When rivers deposit sediment in their channels and on the surrounding floodplains, the channel sediments usually have a larger grain size than the floodplain sediments. The channel sediments may also become strongly cemented after the area is buried. When these deposits are later eroded, the old floodplain sedimentary rocks are weaker and more easily eroded than the channel-fill rocks, which are left behind as a sinuous ridge, often called an inverted paleochannel. These features are common on Mars, where wind has blown away the fine-grained floodplain sediments. Understanding how these features form and are preserved on Earth helps to constrain the size of the rivers that formed them on Mars1. This project is a collaboration between the Planetary Science Institute and the Smithsonian.
Inverted paleochannels have been identified in many areas around the globe, but the ones in central Utah are outstanding examples. These paleochannels formed in the Late Jurassic and were buried by ~900 m of marine sediment during the Cretaceous, which experienced a global increase in sea level1. Only after ~75 million years of burial were the paleochannels exhumed during regional uplift in the middle to late Cenozoic1. The carbonate cementation of the channel sediments hardened them and enhanced their resistance to erosion.

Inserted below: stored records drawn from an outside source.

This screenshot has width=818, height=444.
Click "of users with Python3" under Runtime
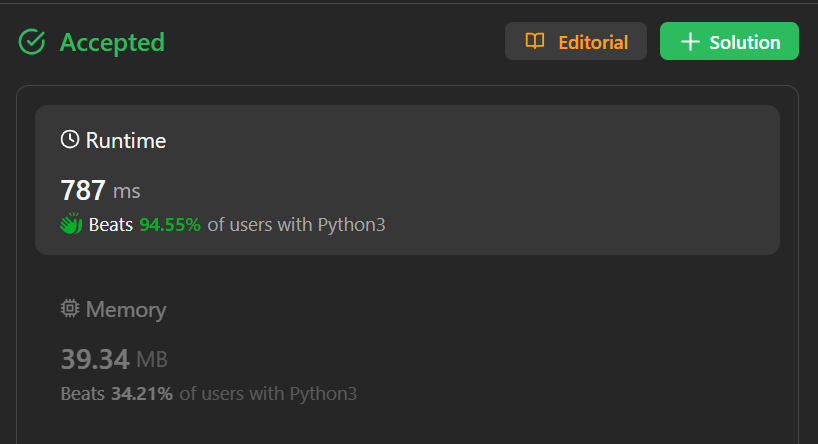(296, 225)
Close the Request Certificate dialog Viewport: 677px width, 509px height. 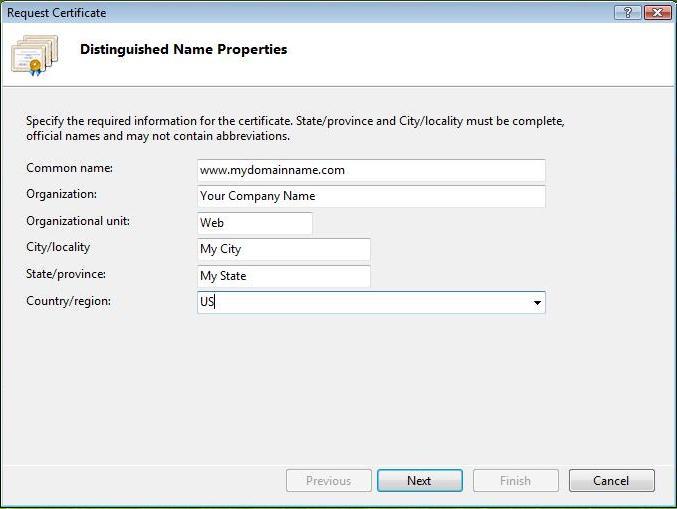[x=657, y=13]
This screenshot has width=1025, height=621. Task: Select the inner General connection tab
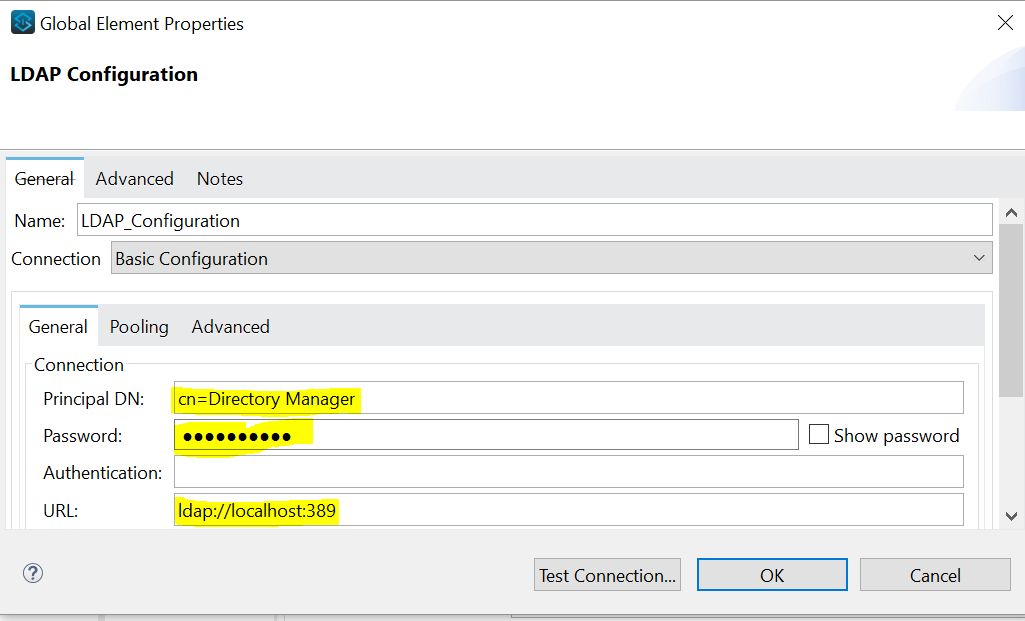57,326
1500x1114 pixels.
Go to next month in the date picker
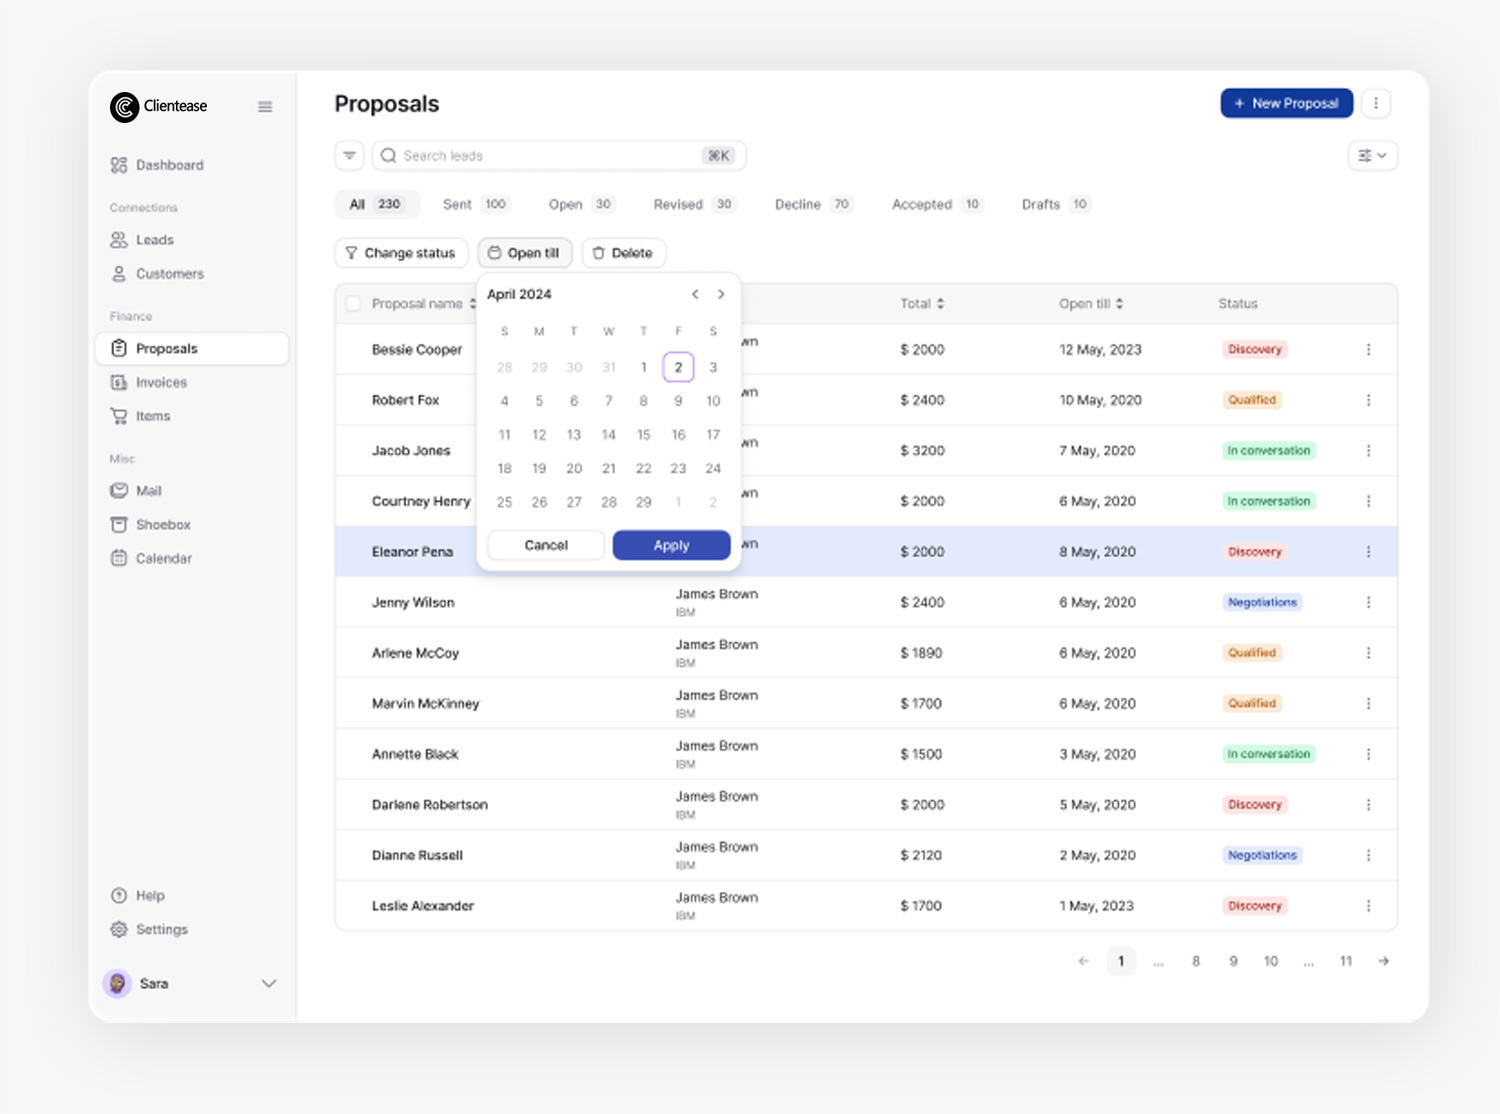click(721, 294)
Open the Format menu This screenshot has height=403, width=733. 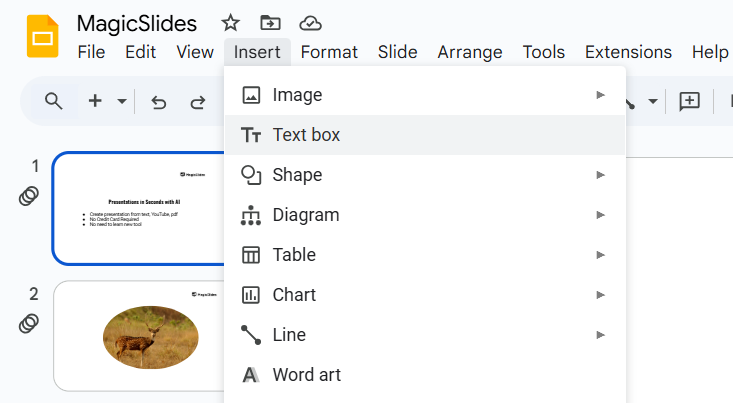[329, 52]
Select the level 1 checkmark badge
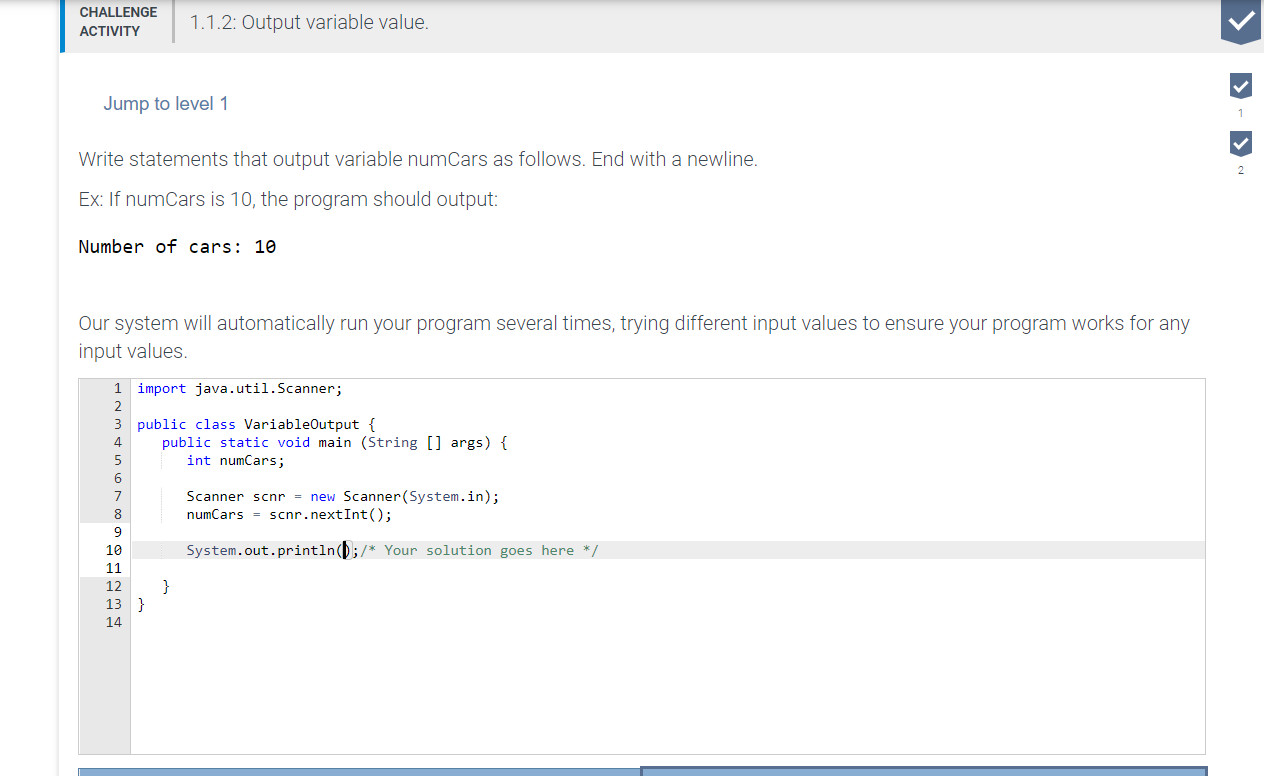1264x776 pixels. [x=1240, y=86]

The less resistant surrounding valleys were eroded away, mostly by water rather than wind, leading to the current inverted state of the Utah paleochannels1.
Whereas most Martian river valleys are networks of tributaries, some emerge from a single pit or fault and appear to have an underground water source. Some of these valleys may have a volcanic origin, and we need a list of diagnostic features to tell lava and river channels apart. There are few large lava channels on Earth to compare with those on Mars. Our field sites include Iceland and Hawai'i. This project is a collaboration between NASA Goddard Space Flight Center and the Smithsonian.
Figure: Inverted channels near Green River, Utah, seen from the air.
1. Williams et al. (2007), Exhumed Paleochannels in Central Utah — Analogues for Raised Curvilinear Features on Mars.